Gen Prayut told assembled media at Government House on Friday that the coalition has been working continually to implement measures that both help people afford rising prices and also encourage and support those manufacturers who have been threatening to increase the prices of consumer goods due to high fuel costs and transport fees.
However, a responsible government must also take into consideration the limits of its financial resources to show due prudence, he added.
“The government has not become complacent… Related agencies must present measures for consideration by the prime minister. I told them to think of the best ways to ease people’s plight. But it is now impossible to give them 100% assistance as before,” Gen Prayut said.
“Many have criticised the government for failing to solve problems. They should look at other countries, which have not been as good at tackling problems as us. We are doing better but some are still not satisfied.
“The problem is we are working on a limited budget. We must think of how to avoid creating a financial burden in the future,” Gen Prayut said, adding that many policies may need to be altered to respond to the changing circumstances.
“If I have the chance to stay on and carry on with the work, I will have to rethink the problems [and solutions], particularly those related to inequality, people’s income and careers. Today, Covid-19 has disrupted the original plans of action, and we have had to deal with many problems at the same time, which required a huge budget,” he said.
Gen Prayut also urged business operators not to charge excessive prices for their goods, saying price increases should be in line with inflation and production costs.
“You cannot seek big profits like before. Today, you have to help the country and the government,” the prime minister said.
Sakkapop Panyanukul, senior director of the Bank of Thailand’s (BoT) economic and policy department, said that the Thai baht has depreciated 2.5% against the dollar since the beginning of the year — its lowest value in five years — which has benefited exporters.
However, any benefits from this will soon be offset by rising import prices should it trend further downwards and put pressure on inflation, he said.
Mr Sakkapop said, adding that the BoT was monitoring the inflation situation closely, and the inflation rate is expected to rise more than 5% in the second and third quarters before going down in the fourth quarter, he said.
Deputy Prime Minister and Commerce Minister Jurin Laksanawisit said the ministry is trying its best to maintain retail price caps on 18 categories of key consumer goods and reiterated that the ministry has not approved a hike in prices for the essentials, which include instant noodles.

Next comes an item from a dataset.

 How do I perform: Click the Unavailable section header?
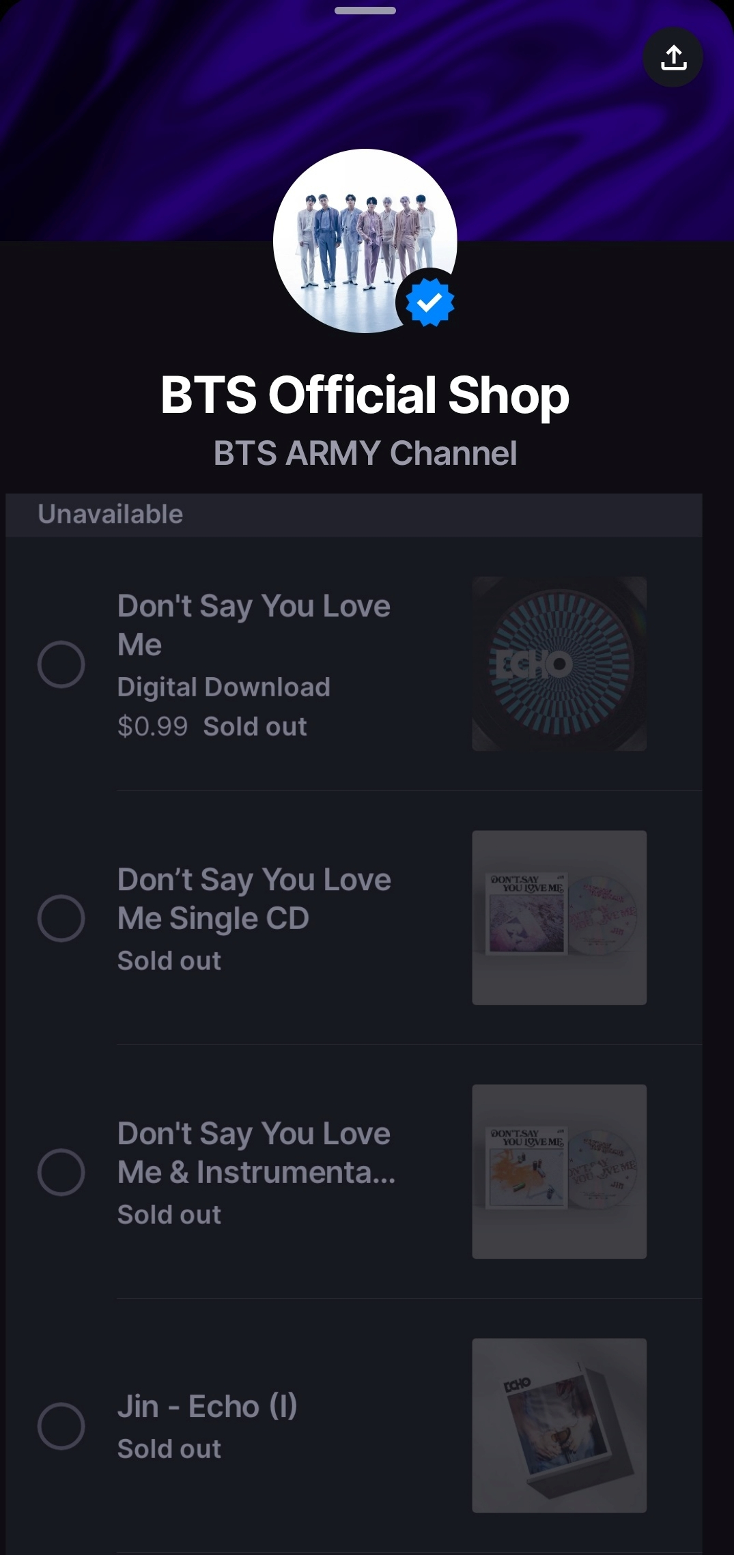click(111, 514)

Meanwhile, the committee managing the Oil Fuel Fund on Thursday approved a proposal to raise the diesel price cap from 30 baht per litre to 32 baht from Saturday.
Ekkachai Songamnartcharoen, a Pheu Thai Party MP, said the government’s decision to raise the diesel price cap will inevitably lead to higher prices of goods and services, which will hit people on low incomes and farmers the hardest.
He urged the government to increase their minimum daily wage as a gift on Labour Day.